Artificial Intelligence (AI) in marketing is largely being used in a functional way

It’s difficult to escape the many articles heralding the commercial potential of AI — and little wonder Gartner recently announced that 70% of organizations will assist workers with AI by 2021. Marketers will certainly stand to benefit, but it’s important to recognize the misnomers surrounding AI and understand what is hype and what is reality.

Most AI marketing software isn’t Artificial Intelligence

For all the talk around Artificial Intelligence, right now, the machine on its own isn’t intelligent, and we’re a long way away from that. Instead, in most cases, the term AI is used to describe Machine Learning i.e. machines using data to spot behavioral patterns that look at what customers are doing and build predictive models.

This can not only optimize conversion rates but also offers device-based and local time-based insights to help determine at what time and on which channel which marketing message should be served to each individual shopper for maximum effect. To help them discover more items they might like, prevent them from running out of their favorite product or from lapsing as a customer.

We are increasingly beginning to realize the potential of AI-driven technology, whether that be the optimization of content, email subject lines, advertising, social media or smart pricing.

Throwing data at machines doesn’t make them smarter

Perhaps most appealing to marketers, AI automates repetitive tasks and those requiring lots of data crunching — where marketers believe themselves to be creative souls, this certainly helps mitigate some of the more boring parts of their job.

But there are limitations to its brilliance and a human hand is still required to guide AI. For example, imagine a retailer wants to clear their warehouse inventory before next season. AI won’t know which products need to be focused on. But once the marketer has highlighted the excess stock to the machine, AI can take out the guesswork of how to identify the consumers most likely to be interested in them.

What AI can deliver and how it can help

The ‘AI is a bit creepy’ line of thought is also somewhat more over played in the media than is fair — largely because, right now, AI’s functionality is much more limited than people give it credit for and AI is largely being used in a functional way.

Brands must interact with their customers in a much more personal way, but doing so requires having access to rich sources of relevant data and being able to apply it in an intelligently and timely way. When you are talking about large, often global customer bases, this can only be made possible through the automation of personalization.
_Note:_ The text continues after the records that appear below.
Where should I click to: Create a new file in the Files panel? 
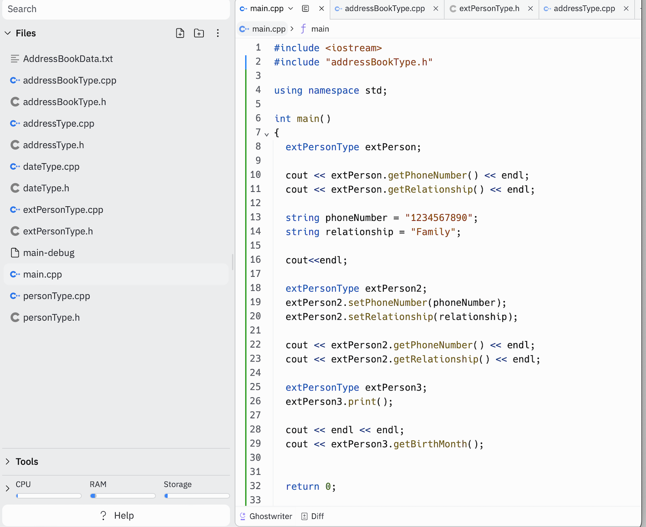pyautogui.click(x=180, y=33)
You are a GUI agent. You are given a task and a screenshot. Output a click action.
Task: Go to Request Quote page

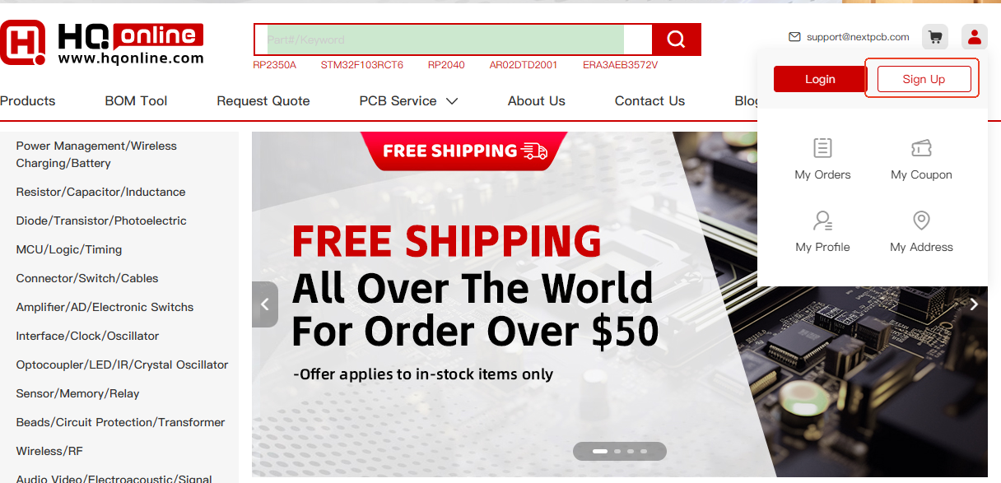(x=263, y=101)

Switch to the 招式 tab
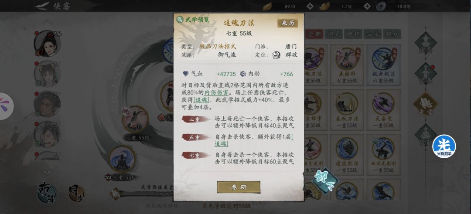[334, 34]
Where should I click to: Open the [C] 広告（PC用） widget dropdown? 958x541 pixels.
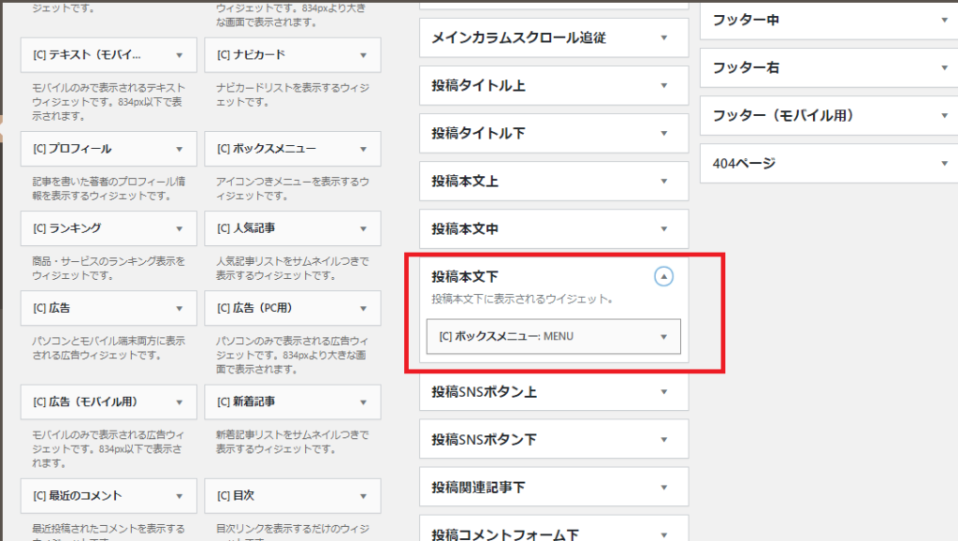tap(363, 308)
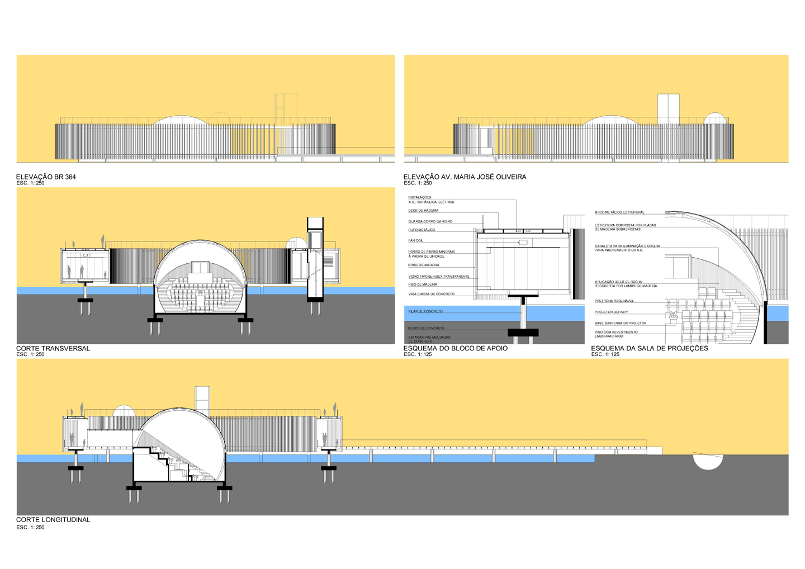The width and height of the screenshot is (805, 569).
Task: Click the GUARDA-CORPO EM VIDRO label
Action: (430, 222)
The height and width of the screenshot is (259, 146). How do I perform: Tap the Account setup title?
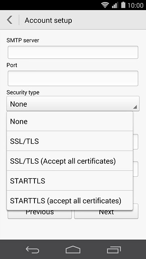(x=48, y=20)
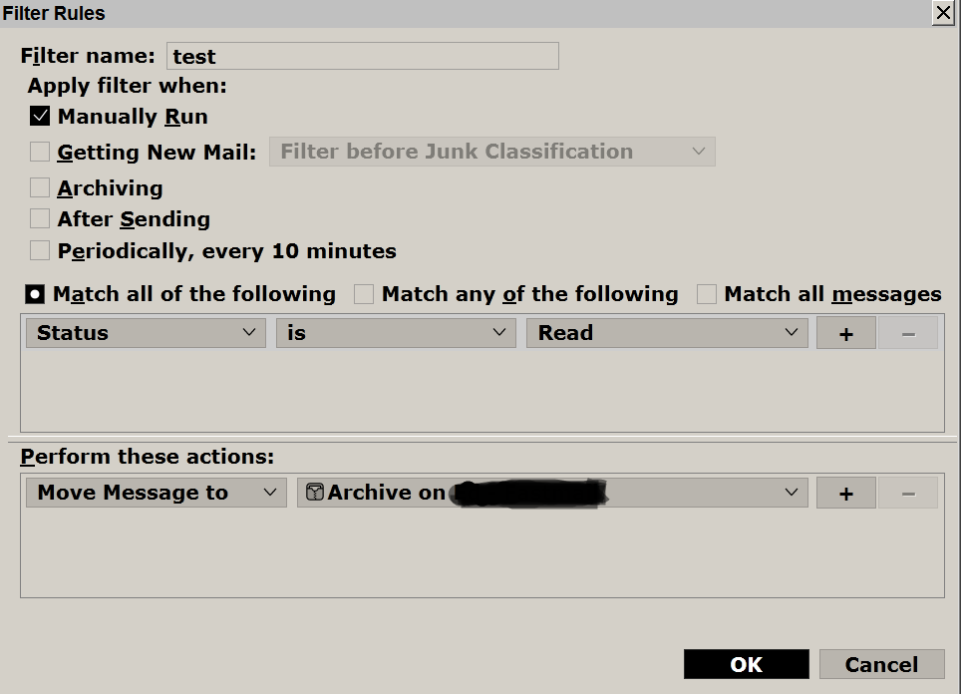This screenshot has height=694, width=961.
Task: Open the Read value dropdown
Action: (666, 333)
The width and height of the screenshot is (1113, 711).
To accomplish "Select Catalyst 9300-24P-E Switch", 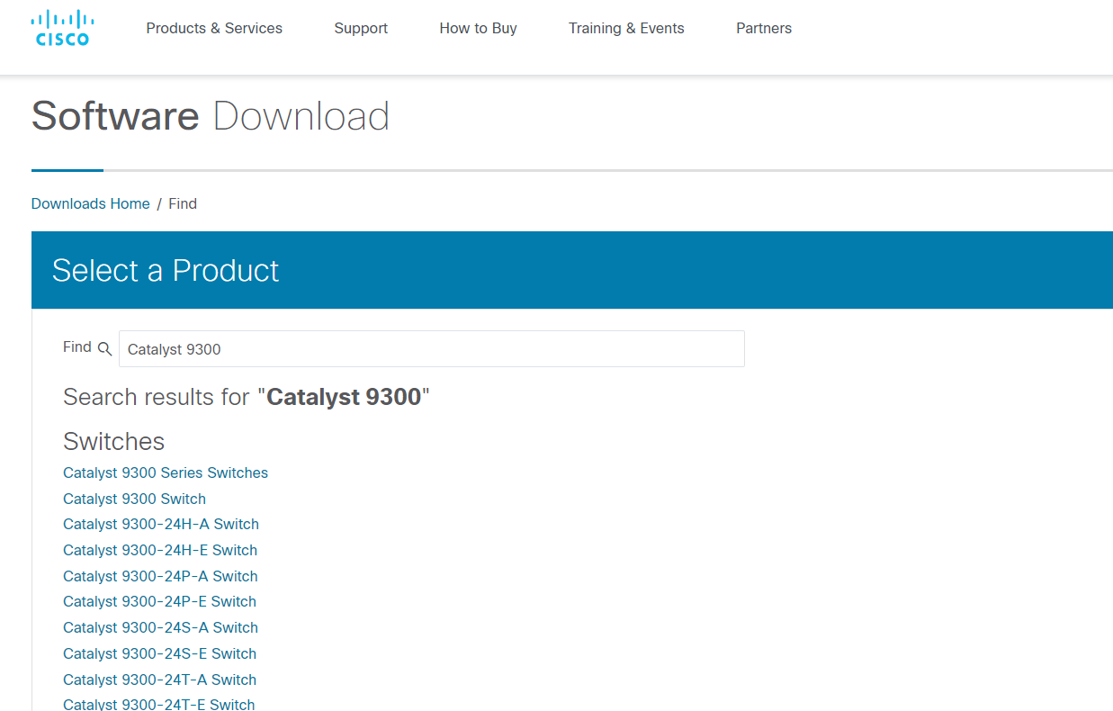I will click(x=158, y=601).
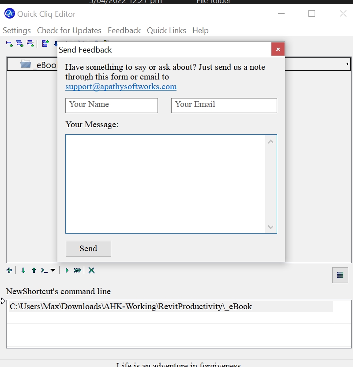Click the second add menu toolbar icon
Viewport: 353px width, 367px height.
tap(20, 43)
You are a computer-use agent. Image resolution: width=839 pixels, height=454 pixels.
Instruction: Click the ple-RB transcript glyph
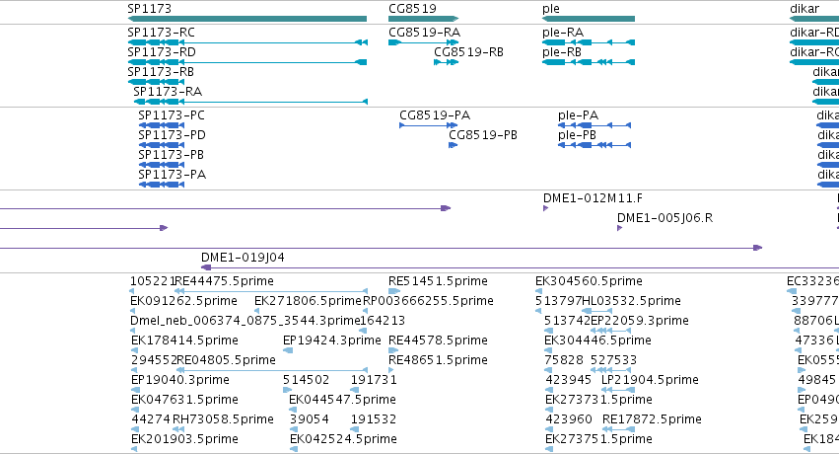pyautogui.click(x=588, y=62)
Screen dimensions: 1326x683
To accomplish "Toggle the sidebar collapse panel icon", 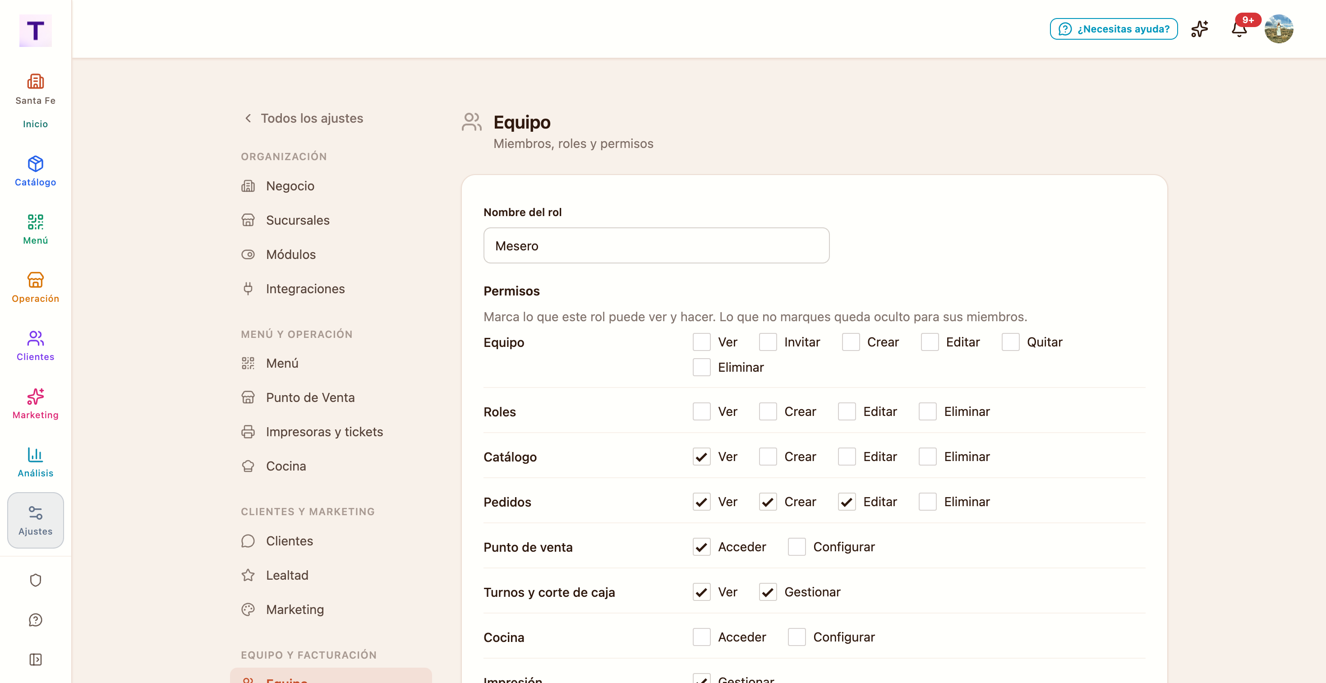I will pyautogui.click(x=36, y=659).
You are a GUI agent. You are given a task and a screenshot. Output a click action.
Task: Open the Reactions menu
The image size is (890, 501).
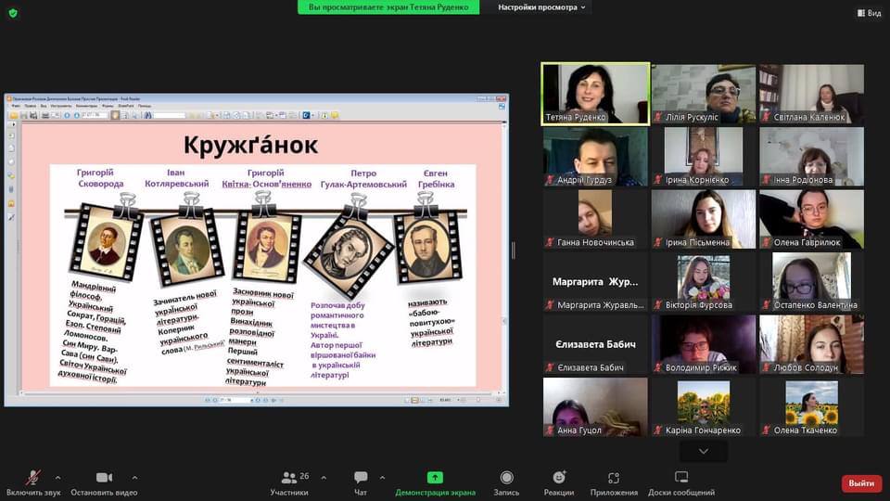(x=559, y=478)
For example, our clients’ products are tagged in their online product portfolio, so when a shopper browses, carts or purchases products, the tags from those items (color, style, brand etc.) are then linked with that shopper. As a result, a marketer can use AI to deliver highly personalized targeting of products to their customers (both on the web and in marketing emails) based on purchasing and browsing behavior. What’s more, because the data tracking is live, if the shopper displays a change in preference, such as switching from always buying black shoes to brown, the dynamic content will automatically update.

Understanding how to speak to your customers

On the horizon, we are beginning to have an increasingly clear vision for how AI might help marketers in the near future. I predict it will soon start to help recognize when a shopper is ready to buy or browse; I also think image-based and text-based AI will become vital for product recommendations.

But for the moment, hype aside, AI and Machine Learning technology certainly stands to support marketers in scaling the huge amount of data they collect — returning actionable insights and delivering real-time content at every stage of their customer’s journey.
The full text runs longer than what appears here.